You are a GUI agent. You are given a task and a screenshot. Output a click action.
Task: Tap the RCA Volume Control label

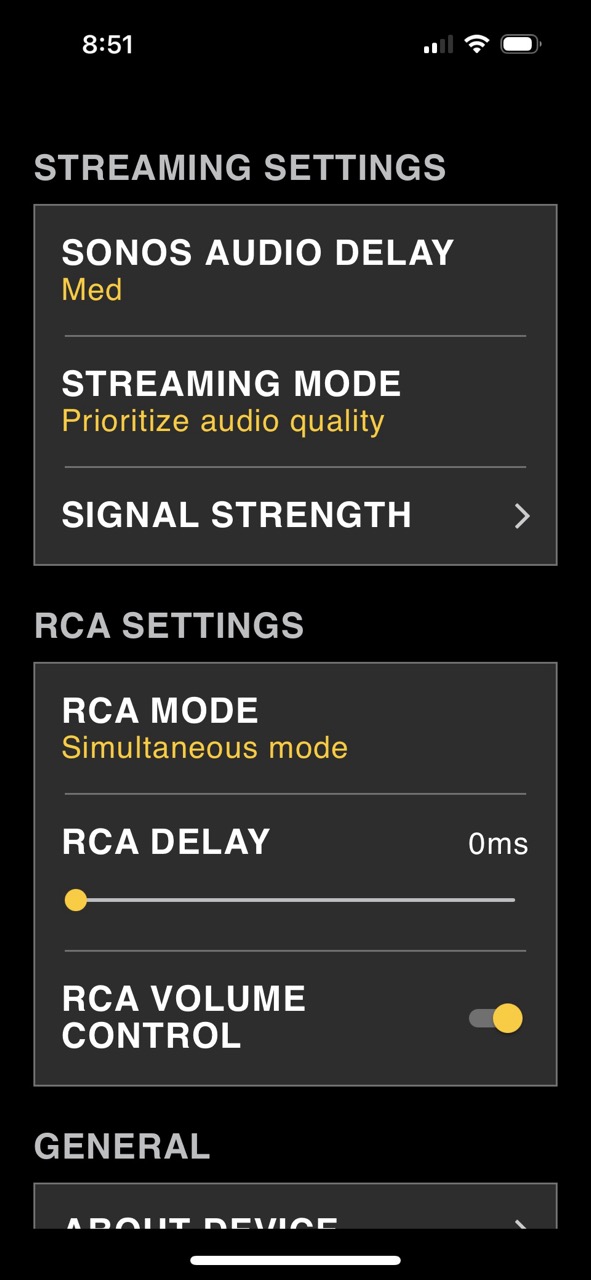pyautogui.click(x=184, y=1016)
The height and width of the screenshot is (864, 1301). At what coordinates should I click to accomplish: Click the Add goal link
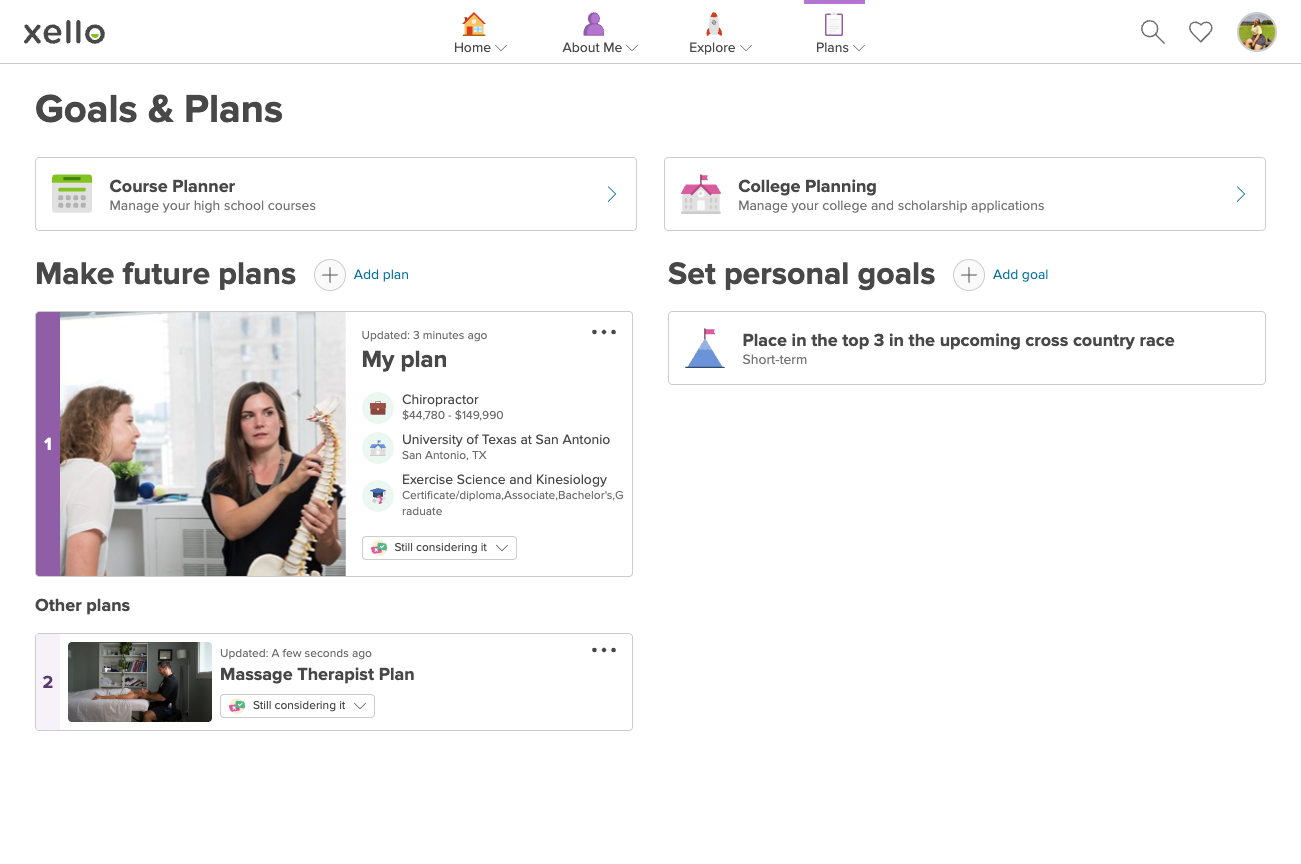[x=1020, y=275]
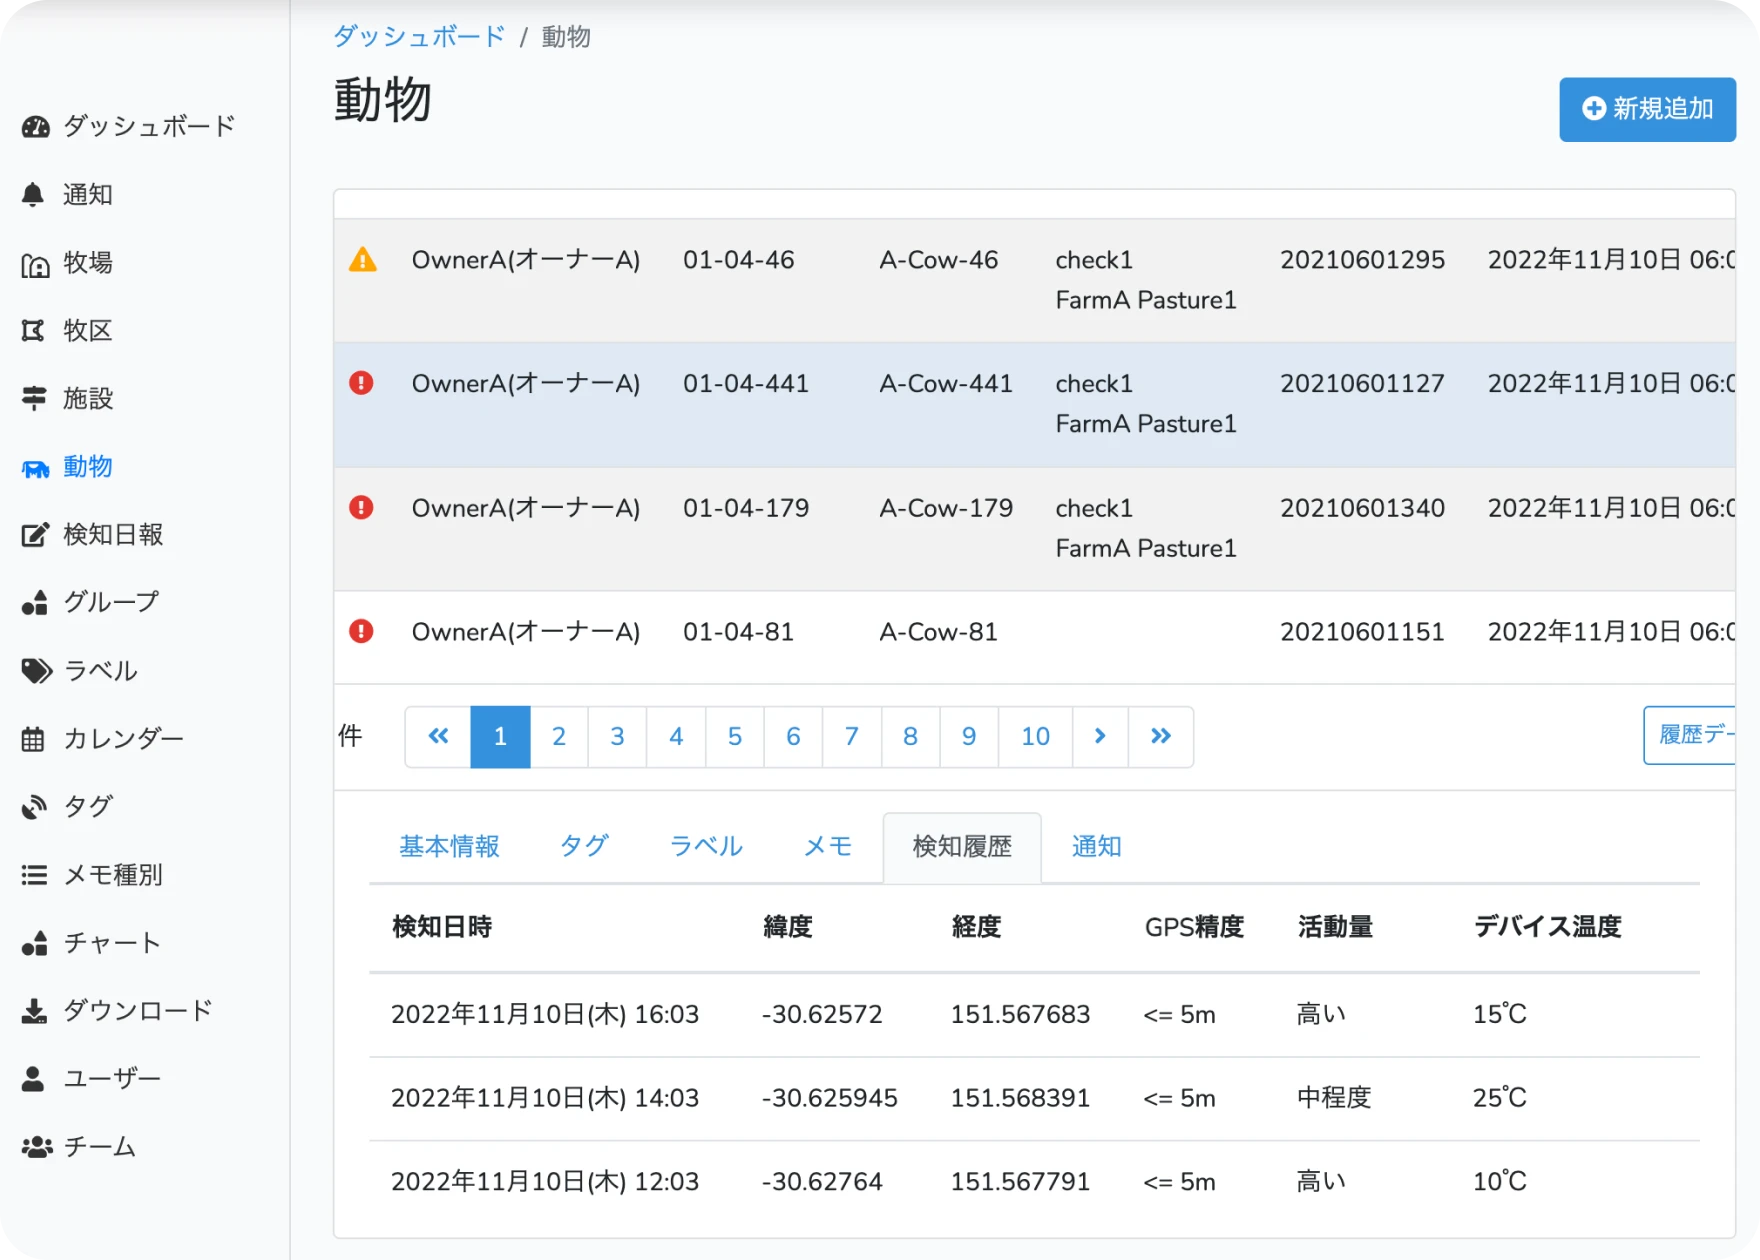Click the yellow warning icon for A-Cow-46
Screen dimensions: 1760x1260
[x=362, y=261]
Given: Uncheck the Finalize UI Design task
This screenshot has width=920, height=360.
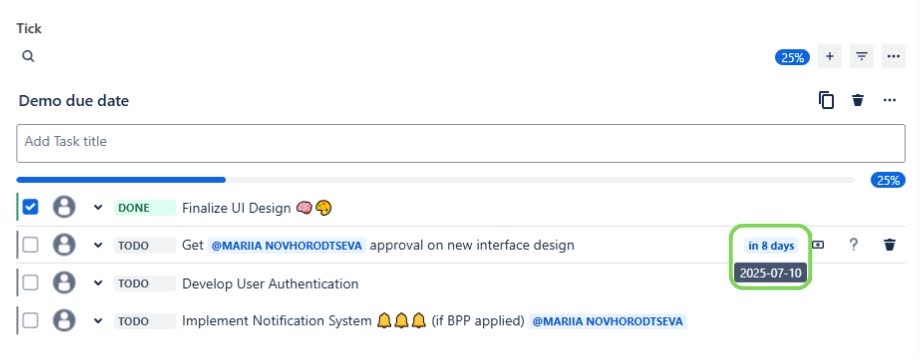Looking at the screenshot, I should tap(30, 207).
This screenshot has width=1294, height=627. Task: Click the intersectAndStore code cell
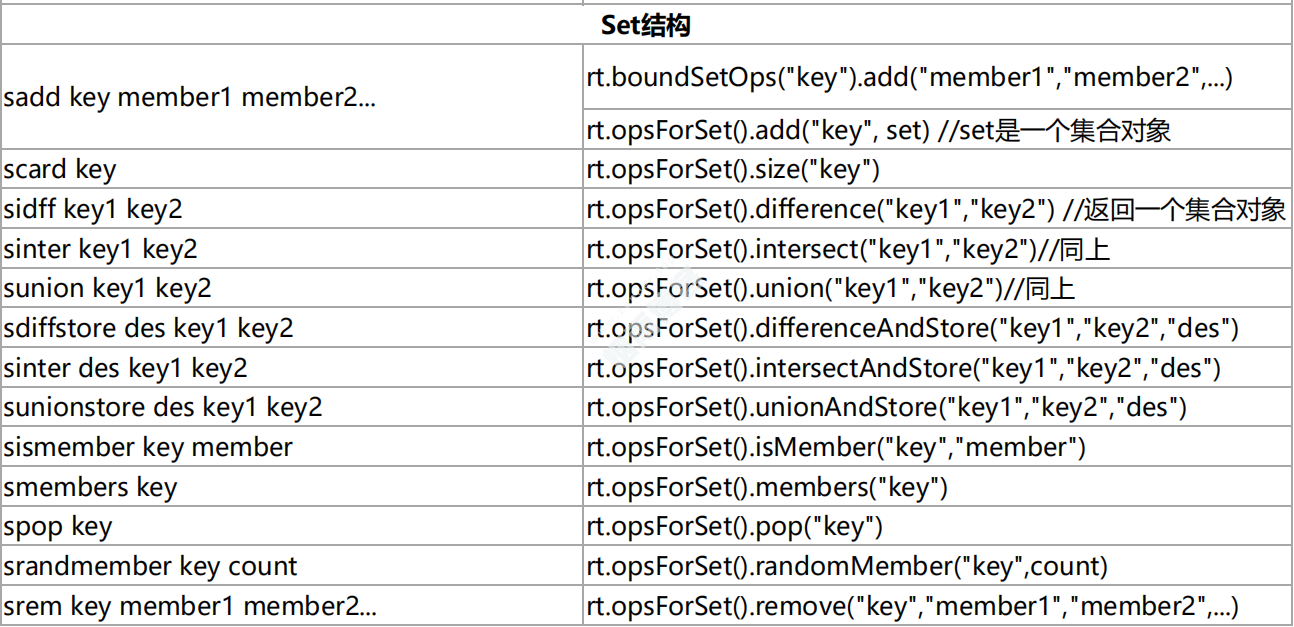point(904,368)
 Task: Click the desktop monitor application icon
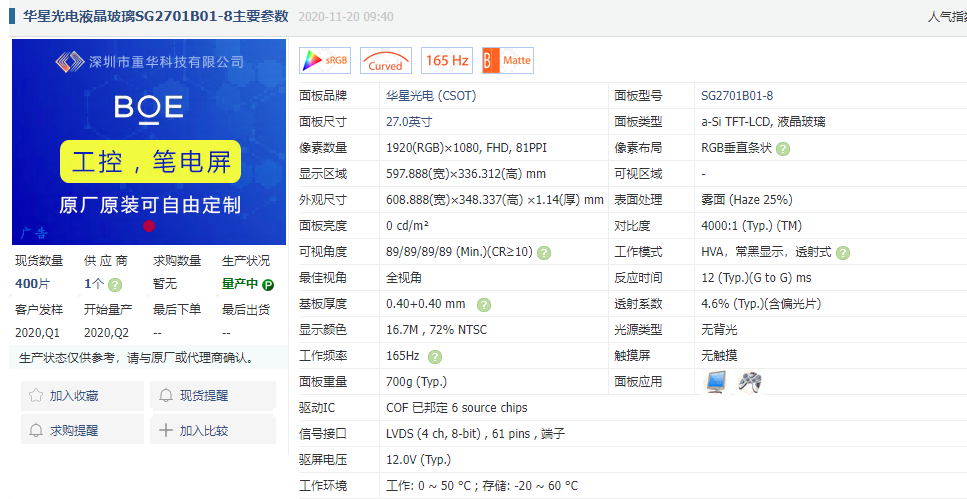pyautogui.click(x=716, y=382)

■ ■ ■

■ Exercise prompt: Once the line containing "The height and" has been found, write out exactly that line and each one after it through the end of the data, leaving out every picture.

■ Finished exercise:
The height and width of the screenshot is (864, 1301). At what coordinates should I click to accomplish: Click the Add goal link
[x=1020, y=275]
Click the yellow warning icon for A-Cow-46
Screen dimensions: 1760x1260
[x=362, y=261]
Given: Uncheck the Finalize UI Design task
This screenshot has width=920, height=360.
Looking at the screenshot, I should tap(30, 207).
This screenshot has width=1294, height=627. Task: Click the intersectAndStore code cell
point(904,368)
 Task: Click the desktop monitor application icon
pyautogui.click(x=716, y=382)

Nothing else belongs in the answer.